Ofgem plans could cut £45 from annual energy bills

Plans unveiled by energy regulator Ofgem could cut £45 a year from energy bills across the country.

The strategy involves capping the amount of money suppliers can pay their investors, reducing borrowing costs and a range of measures already announced to reform the way the network charges are passed on to consumers.

Rate of returns

Ofgem wants to reduced the rate of returns to investors to 4%, roughly half of what they receive now which it believes will save £30 per customer per year. The other £15 will be rrecovered by the changes to network charges.

The watchdog said its plans for revising the energy system would reap benefits from new technologies like electric vehicles and renewables.

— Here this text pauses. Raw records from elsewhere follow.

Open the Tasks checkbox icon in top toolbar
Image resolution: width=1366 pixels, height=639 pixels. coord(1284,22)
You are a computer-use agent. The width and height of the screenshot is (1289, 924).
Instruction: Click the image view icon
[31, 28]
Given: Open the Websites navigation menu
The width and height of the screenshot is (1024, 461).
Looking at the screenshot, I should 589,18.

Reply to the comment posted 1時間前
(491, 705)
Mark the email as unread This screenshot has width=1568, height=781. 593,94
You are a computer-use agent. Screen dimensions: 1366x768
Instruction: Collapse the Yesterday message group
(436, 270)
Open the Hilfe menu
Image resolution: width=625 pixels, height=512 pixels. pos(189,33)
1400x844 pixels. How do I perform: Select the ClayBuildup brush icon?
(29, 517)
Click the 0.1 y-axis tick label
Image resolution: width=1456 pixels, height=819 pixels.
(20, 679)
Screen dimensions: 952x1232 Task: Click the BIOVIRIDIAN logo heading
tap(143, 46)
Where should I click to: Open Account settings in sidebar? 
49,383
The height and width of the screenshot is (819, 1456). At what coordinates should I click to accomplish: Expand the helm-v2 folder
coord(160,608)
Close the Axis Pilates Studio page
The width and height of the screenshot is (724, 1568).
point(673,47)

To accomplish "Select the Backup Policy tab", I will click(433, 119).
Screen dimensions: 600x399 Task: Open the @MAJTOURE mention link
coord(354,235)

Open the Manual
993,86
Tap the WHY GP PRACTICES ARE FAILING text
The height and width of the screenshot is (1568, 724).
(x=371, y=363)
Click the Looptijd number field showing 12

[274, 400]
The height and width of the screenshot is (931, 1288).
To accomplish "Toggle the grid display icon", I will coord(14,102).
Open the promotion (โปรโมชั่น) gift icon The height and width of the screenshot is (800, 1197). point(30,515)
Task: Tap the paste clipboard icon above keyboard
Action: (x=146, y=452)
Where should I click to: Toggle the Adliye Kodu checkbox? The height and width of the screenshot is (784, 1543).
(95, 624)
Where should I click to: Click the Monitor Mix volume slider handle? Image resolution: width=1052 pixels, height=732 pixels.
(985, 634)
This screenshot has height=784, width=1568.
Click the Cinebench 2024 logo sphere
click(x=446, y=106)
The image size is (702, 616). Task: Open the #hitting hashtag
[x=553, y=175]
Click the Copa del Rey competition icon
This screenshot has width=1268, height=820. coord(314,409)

Jonathan Brearley of Ofgem said: “In essence, we are basically reducing the amount of money firms can earn for transporting electricity and gas to your home.

“People in the future may well want to charge their electric cars and install solar panels on their houses and communities may even want to build their own wind farms. What we need is a system that supports this at least possible cost.

Long term interests

“Our job is to look after the long-term interests of consumers and strike a fair deal between their shareholders and those consumers.

“For example, if we have a system where the way we could connect electric cars is more flexible – that allows us to move demand, that means we have to build fewer wires, which means a lower investment overall.

“This will mean driving a harder bargain with network companies to ensure that households who need it always have access to safe and secure energy at a fair price.”


The proposals have attracted criticism from the National Grid whjo supply the infrastructure to feed energy to people’s homes.

A spokesman said: “We are disappointed with the proposed financial package as we do not believe it appropriately reflects the level of risk borne by transmission networks.

“In order to deliver the major capital programme required across our networks in a rapidly changing energy market, we need to ensure the regulatory framework also provides fair returns to shareholders and enables us to continue to deliver world class networks for consumers.”
But Citizens Advice chief executive Gillian Guy said: “Energy network companies have had it too good for too long.

“Ofgem’s commitment to a tougher price control should curb the excess profits networks have been allowed to make. This is good news for people as this should result in lower bills.”